Sigue circulando un tópico –ahí anda el memo de Norman Lebrecht poniendo a caer un burro a John Williams– según el cual la mayoría de los compositores consagrados a escribir para el cine son mediocres, y por ende resulta preferible recurrir a partituras preexistentes de contrastada calidad o, en su defecto, solicitar a un autor de “música culta” que tenga la deferencia de componer para la pantalla grande. Así lo pensaba Ken Russel cuando allá por 1981 escribía las notas de la banda sonora de su cinta de ciencia ficción Altered States –en España se llamó Viaje alucinante al fondo de la mente–, afirmando que cuando escuchó por primera vez música de John Corigliano “estaba ante un compositor norteamericano de la estatura de Ives y Copland”, y que en seguida suspiró por lo maravilloso que sería que fuese él quien escribiese la música para su película “en lugar de alguno de esos mercenarios de Hollywood con los que los directores estamos acostumbrados a lidiar”.

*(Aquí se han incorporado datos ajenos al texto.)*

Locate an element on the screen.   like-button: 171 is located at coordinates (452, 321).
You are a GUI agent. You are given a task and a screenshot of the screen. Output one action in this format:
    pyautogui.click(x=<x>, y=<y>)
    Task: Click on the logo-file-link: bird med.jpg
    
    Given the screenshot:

Ayer pude por fin –después de largos años de espera– ver la película: poderosa en lo visual a la hora de materializar las alucinaciones del protagonista –jovencísimo William Hurt haciendo de científico mefistofélico–, pero muy desigual a la hora de narrar la historia. Y he vuelto a escuchar el disco, editado en CD por RCA. Mi opinión es que se trata de una notable banda sonora –estuvo nominada al Óscar–, pero en absoluto me parece más “seria” ni más “avanzada” que lo que desde muy atrás venía haciendo en el género fantástico un Jerry Goldsmith, pomgamos por caso. En realidad es más o menos lo mismo, música “posmoderna” que mezcla –en el caso del autor que nos ocupa– Bartók, Stravinsky –citas directas a La Sacre– y Ligeti sin el menor disimulo. La gran virtud de Corigliano, al que el tiempo ha confirmado como un buen compositor sin más, es un portentoso dominio de la paleta orquestal, quizá superior al de los especialistas en las bandas sonoras. Su insuficiencia, una escasa inspiración melódica: el tema de amor palidece ante las grandes creaciones de los destajistas tan detestadois por Russel.
Tampoco parece que Corigliano domine –lógico, tratándose de un artista por entonces bisoño en la materia– la integración de música e imagen. Ilustrar con una escritura “de vanguardia” –en absoluto se debería usar tal adjetivo para una obra de 1980– los viajes de un señor hasta arriba de alucinógenos metido en una cubeta de aislamiento no es complicado, porque lo fragmentario del ritmo visual permite que la partitura funcione como simple papel tapiz, pero ilustrar una narrativa más ortodoxa requiere especialización. Escúchese si no las maravillas que hizo James Horner en 1983 para Brainstorm, música y película en cierta medida inspiradas por la que ahora comento: ahí sí que hay control de las tensiones entre lo que suena y lo que se ve.
Mi postura está clara: siempre preferiré la música de un gran especialista en escribir para la imagen que la de un señor con gran experiencia en las salas de concierto que no sabe lo que tiene entre manos, por muy culto y refinado que les parezca a algunos insertar en una película músicas “clásicas” del ayer y del hoy.